KernelReg_2 <- function(x, y, testx, bw){
  pred = rep(NA, nrow(testx))
  p = length(bw)
  
  for (i in 1:nrow(testx)){
    w_mat = matrix(0, nrow = nrow(x), ncol= p)
    
    for(j in 1:p){
      w_mat[,j] = GaussianKernel_2(testx[i, j], x[, j], bw[j])
    }
    w <- apply(w_mat, 1, prod)
    pred[i] = sum(y * w) / sum(w)
  }
  return(pred)
}
Pred_G_multi = KernelReg_2(cbind(train$time, train$wind), train$ozone,
                      testx = cbind(test$time, test$wind), bw = lambda)

mse <- mean((Pred_G_multi- test$ozone)^2)
print(mse)
## [1] 32.38576

We choose \(\lambda\) as 0.1150768, 0.8821737. The MSE on testing set is 32.3857569.

Remark: Compared to the MSE of rule-of-thumb model (or other models) in question 1: Epanechnikov: 29.8737358 and Gaussian: 30.0758595. We can see our mse is not better than previous one.

c)

First, we would expect the bias rate to remain unchanged, since the distance of a point that is \(\lambda\) away from the target point in both covariates would have enjoy the same rate of bias as in a one-dimensional case.
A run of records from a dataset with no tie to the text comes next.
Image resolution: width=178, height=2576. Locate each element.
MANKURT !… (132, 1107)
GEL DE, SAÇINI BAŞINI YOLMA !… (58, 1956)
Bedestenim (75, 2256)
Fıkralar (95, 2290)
This is can be shown in a two-dimensional Tyler expansion of the density function.

As for the variance, using the same \(\lambda\) would result in \(\lambda^2\) of volume captured by the neighborhood, resulting in a slower rate of variance due to smaller sample size for averaging. In general, for \(p\) variables, we have the following results:

Suppose \(x_1,\ldots,x_n\in\mathbb{R}^p\) are i.i.d. data with density \(f(x)\). Denote \(f_x(x^*)=\lambda^{-p}K(\frac{x^*-x}{\lambda})\) and the kernel method uses \(\hat f(x^*)=\frac{1}{n}\lambda^{-p}\sum_{i=1}^nK(\frac{x^*-x_i}{\lambda})=\frac{1}{n}\sum_{i=1}^nf_{x_i}(x^*)\) to estimate \(f(x^*)\).

For the Bias term, if we redo the Taylor expansion for \(p\)-dimensional function. We have \[ E_{x\sim f(x)}[ f_x(x^*)]=f(x^*)+\frac{\lambda^2}{2}\int_{\mathbb{R}^p}K(y)y^T\nabla^2f(x^*)ydy+o(\lambda^2). \] For variance, we have \[ \text{Var}(f_x(x^*))=E[f_x(x^*)^2]-E^2[f_x(x^*)]=E[f_x(x^*)^2]+O(1). \] And note that \[ \begin{aligned} E[f^2_x(x^*)]=&\lambda^{-2p}\int_{\mathbb{R}^p}K^2(\frac{x^*-x}{\lambda})f(x)dx\\ =&\lambda^{-p}\int_{\mathbb{R}^p}K^2(y)f(x^*-\lambda y)dy\\ =&\lambda^{-p}\Big[f(x^*)\int_{\mathbb{R}^p}K^2(y)dy+O(\lambda)\Big]. \end{aligned} \] Since \(\lambda\rightarrow 0\), we have \(var( f_x(x^*))=\lambda^{-p}f(x^*)\int_{\mathbb{R}^p}K^2(y)dy+O(\lambda^{1-p})\).

Since \(x_i\) are i.i.d., We have \[ \begin{aligned} E[\hat f(x^*)]=&E[f_x(x^*)]=f(x^*)+\frac{\lambda^2}{2}\int_{\mathbb{R}^p}K(y)y^T\nabla^2f(x^*)ydy+o(\lambda^2),\\ \text{Var}(\hat f(x^*))=&\frac{1}{n} \text{Var} (f_x(x^*))=n^{-1}\lambda^{-p}\Big[f(x^*)\int_{\mathbb{R}^p}K^2(y)dy+O(\lambda)\Big]. \end{aligned} \] By matching Bias\(^2\) with variance, we have \(\lambda=Cn^{-1/(p+4)}\).